PingOne Advanced Identity Cloud

Advanced Identity Cloud as client and resource server

When Advanced Identity Cloud functions as an OAuth 2.0 client, it provides a session after successfully authenticating the resource owner and obtaining authorization. The client can then access resources protected by agents.

To configure Advanced Identity Cloud as an OAuth 2.0 client, use the Social Provider Handler node node as part of the authentication journey.

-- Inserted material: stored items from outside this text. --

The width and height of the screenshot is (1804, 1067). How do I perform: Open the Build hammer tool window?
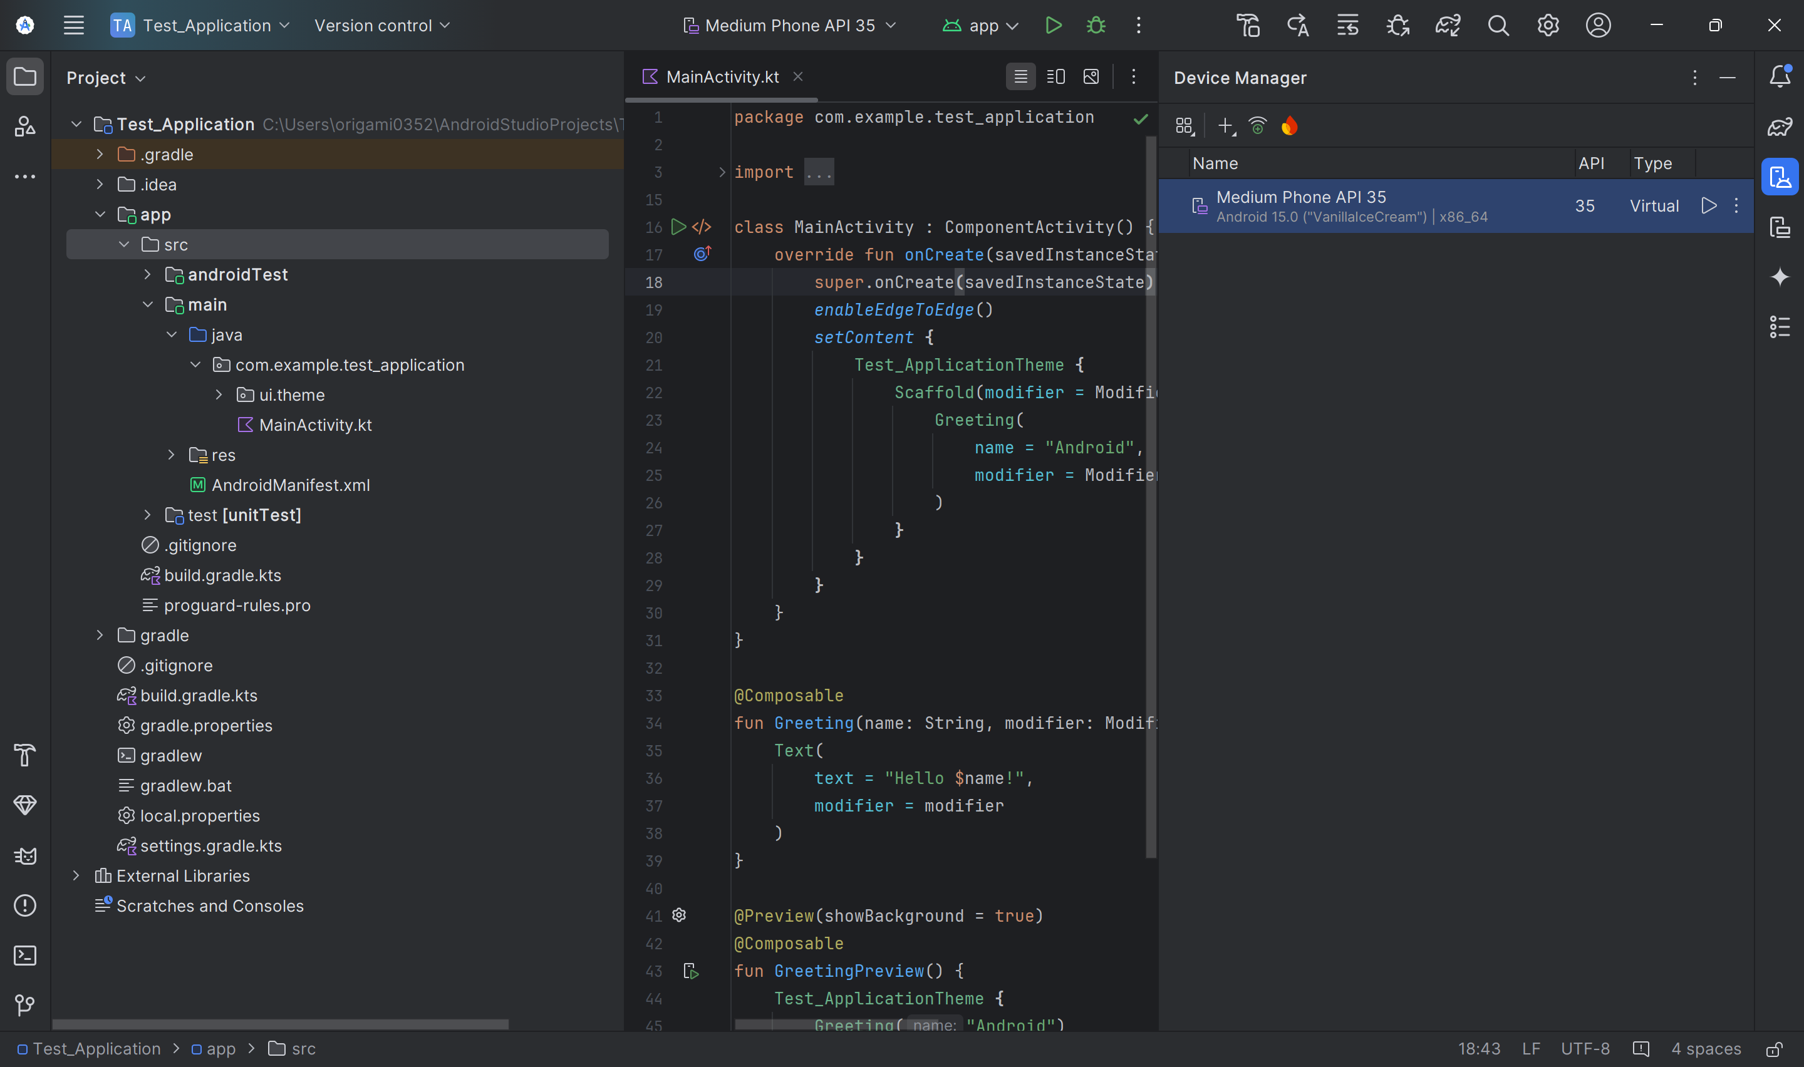coord(25,755)
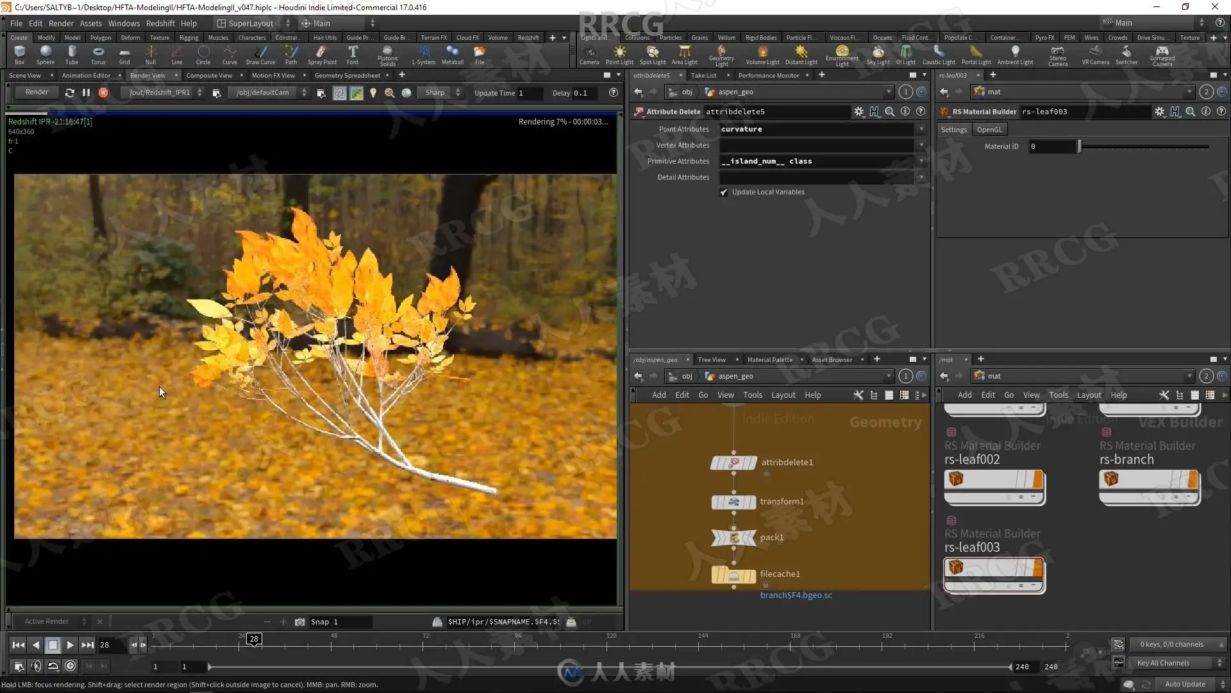
Task: Toggle the real-time playback button
Action: coord(70,666)
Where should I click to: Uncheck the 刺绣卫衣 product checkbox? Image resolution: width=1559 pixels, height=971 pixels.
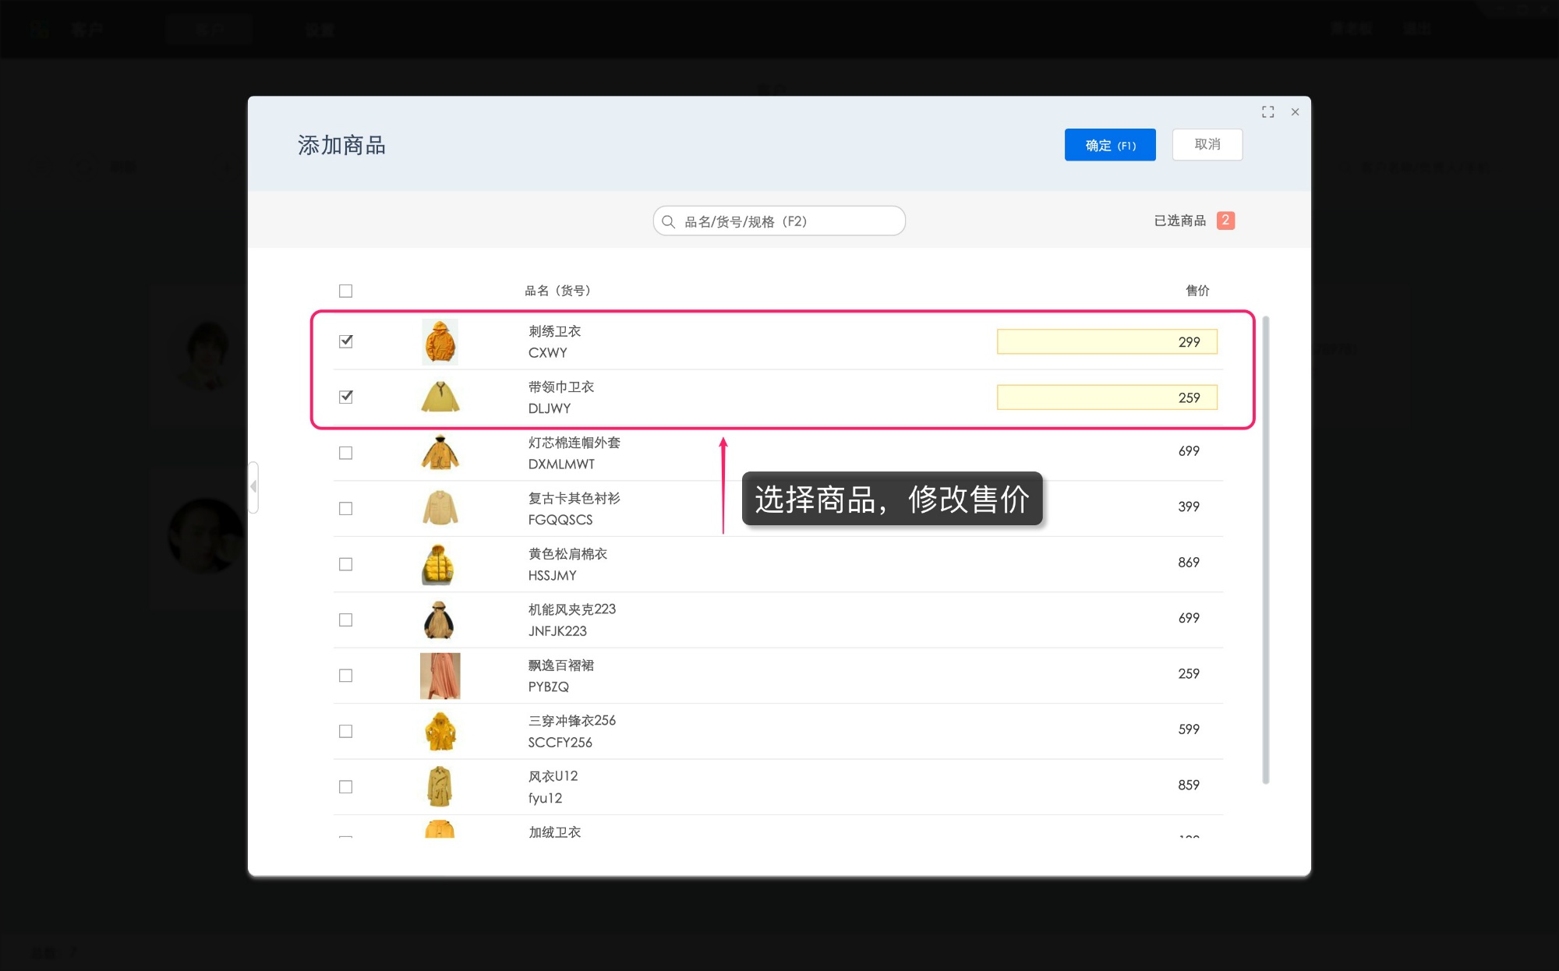345,341
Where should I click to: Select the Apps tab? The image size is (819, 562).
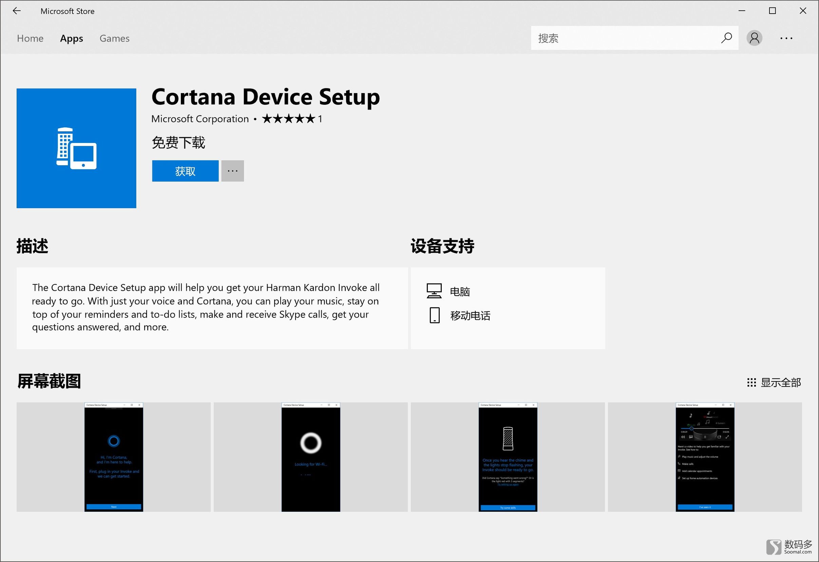click(72, 38)
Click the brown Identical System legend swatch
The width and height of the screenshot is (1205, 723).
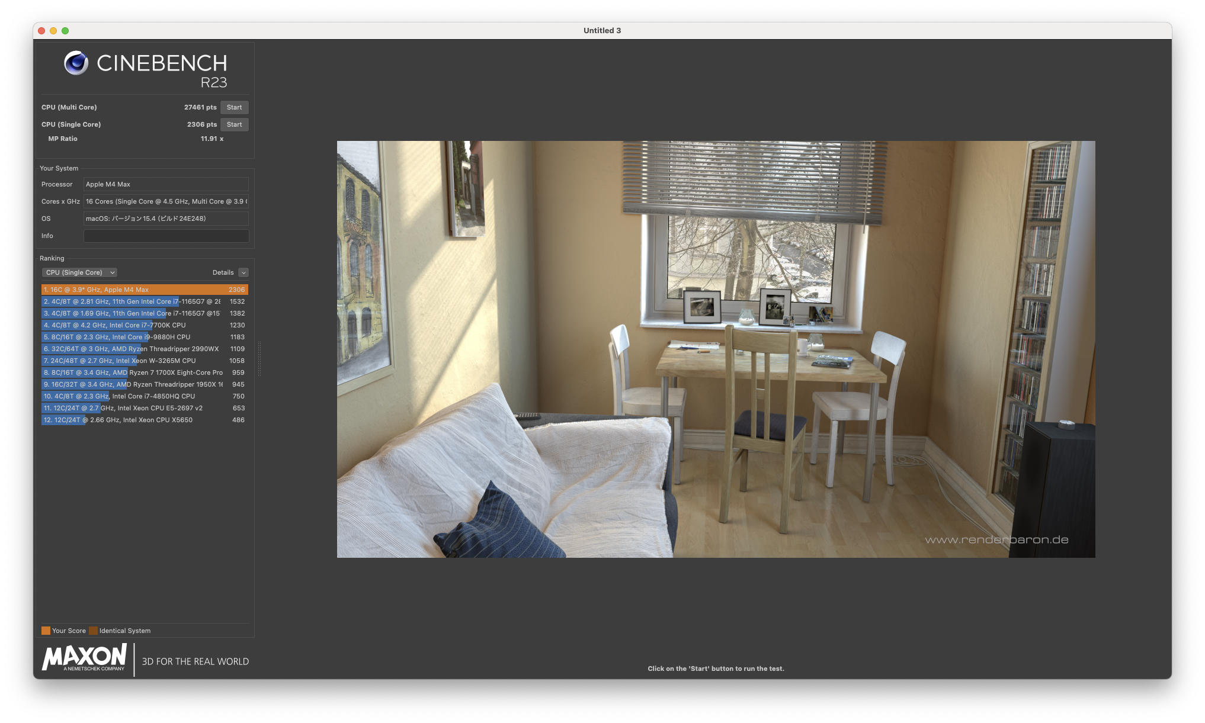pyautogui.click(x=93, y=631)
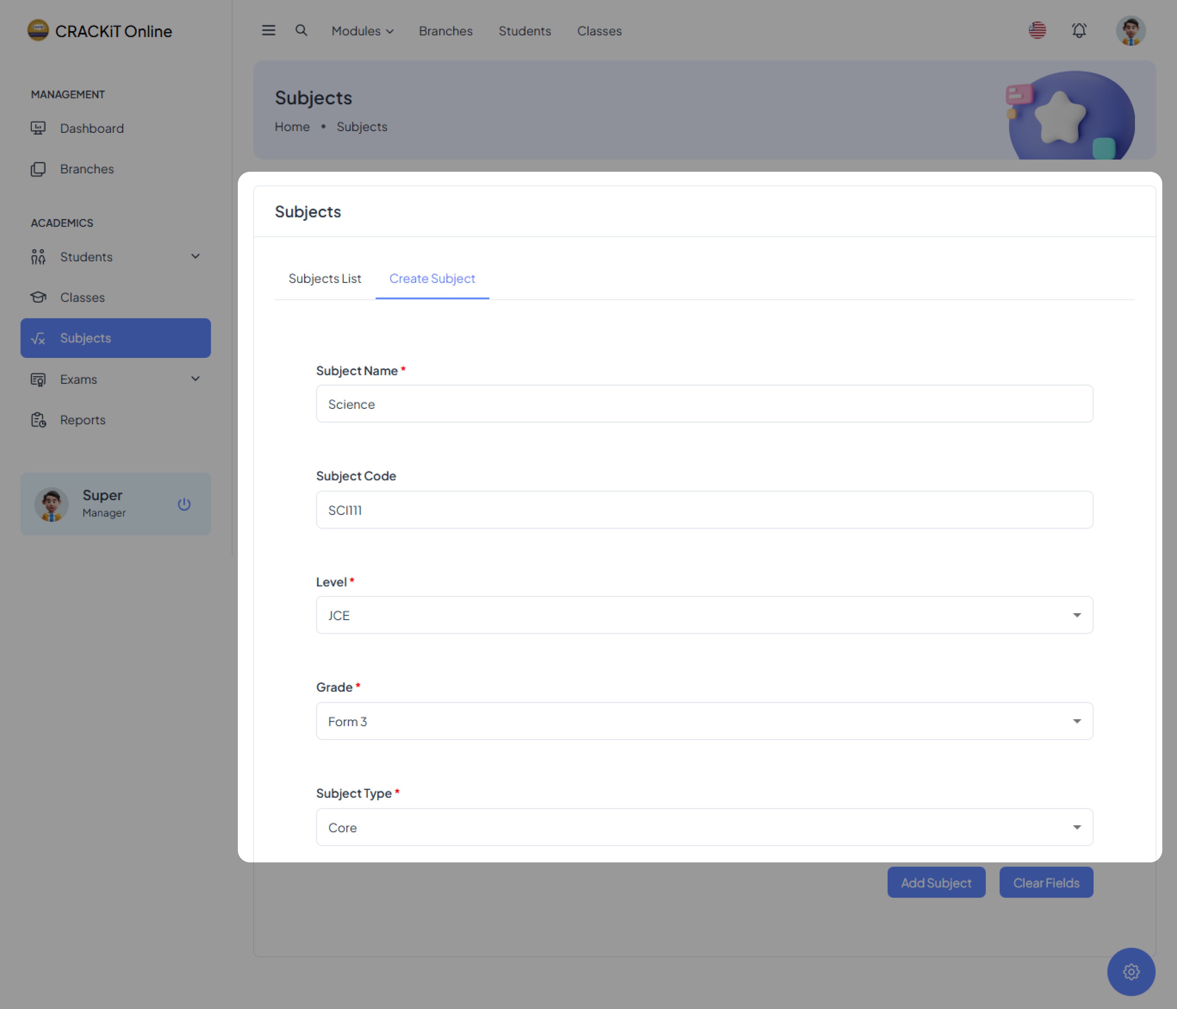Click the top-right profile avatar
1177x1009 pixels.
click(x=1130, y=31)
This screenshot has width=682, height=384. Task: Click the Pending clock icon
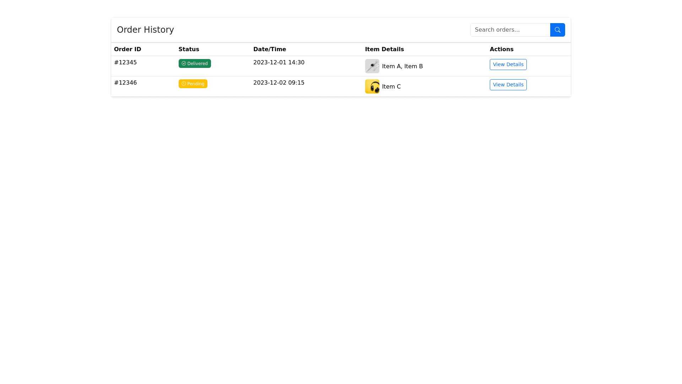184,84
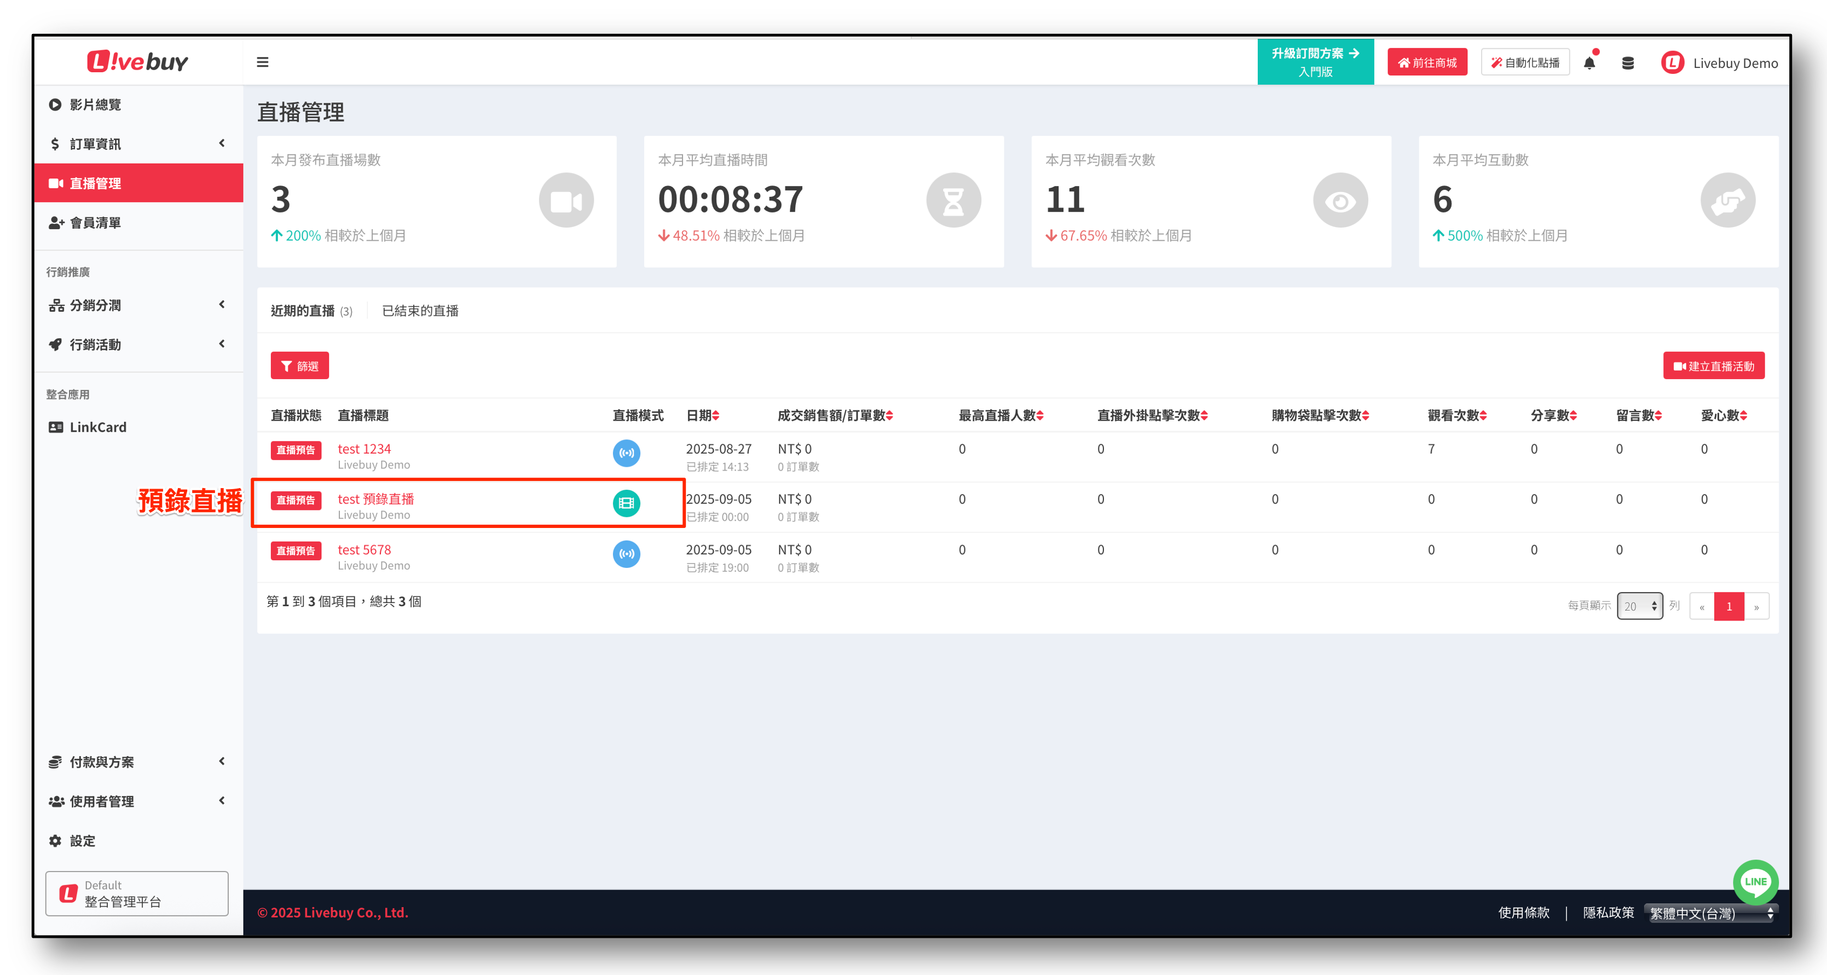Viewport: 1827px width, 975px height.
Task: Click the 建立直播活動 button
Action: (1714, 366)
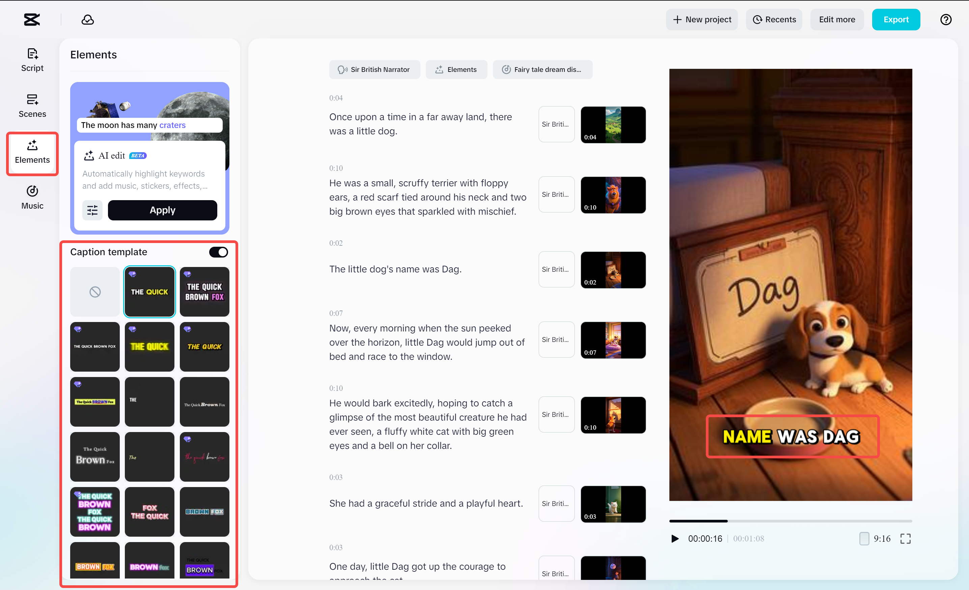This screenshot has height=590, width=969.
Task: Click the cloud save status icon
Action: [88, 19]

This sequence diagram shows how the client gains access to protected resources where Advanced Identity Cloud functions as both authorization server and client:

OAuth 2.0 client and authorization server
Figure 1. OAuth 2.0 client and authorization server

Because the OAuth 2.0 client functionality is implemented as an Advanced Identity Cloud authentication node, you do not need to deploy your own resource server implementation when using Advanced Identity Cloud as an OAuth 2.0 client. Use web or Java agents or PingGateway to protect resources.

For more information about configuring Advanced Identity Cloud as an OAuth 2.0 client, refer to Social authentication.

To use your own client and resource server, make sure the resource server implements the logic for handling access tokens and refresh tokens.

The resource server can use the /oauth2/introspect endpoint to determine whether the access token is still valid, and to retrieve the scopes associated with the access token.

To design your own scopes implementation, refer to Customize OAuth 2.0 using JavaScript extensions.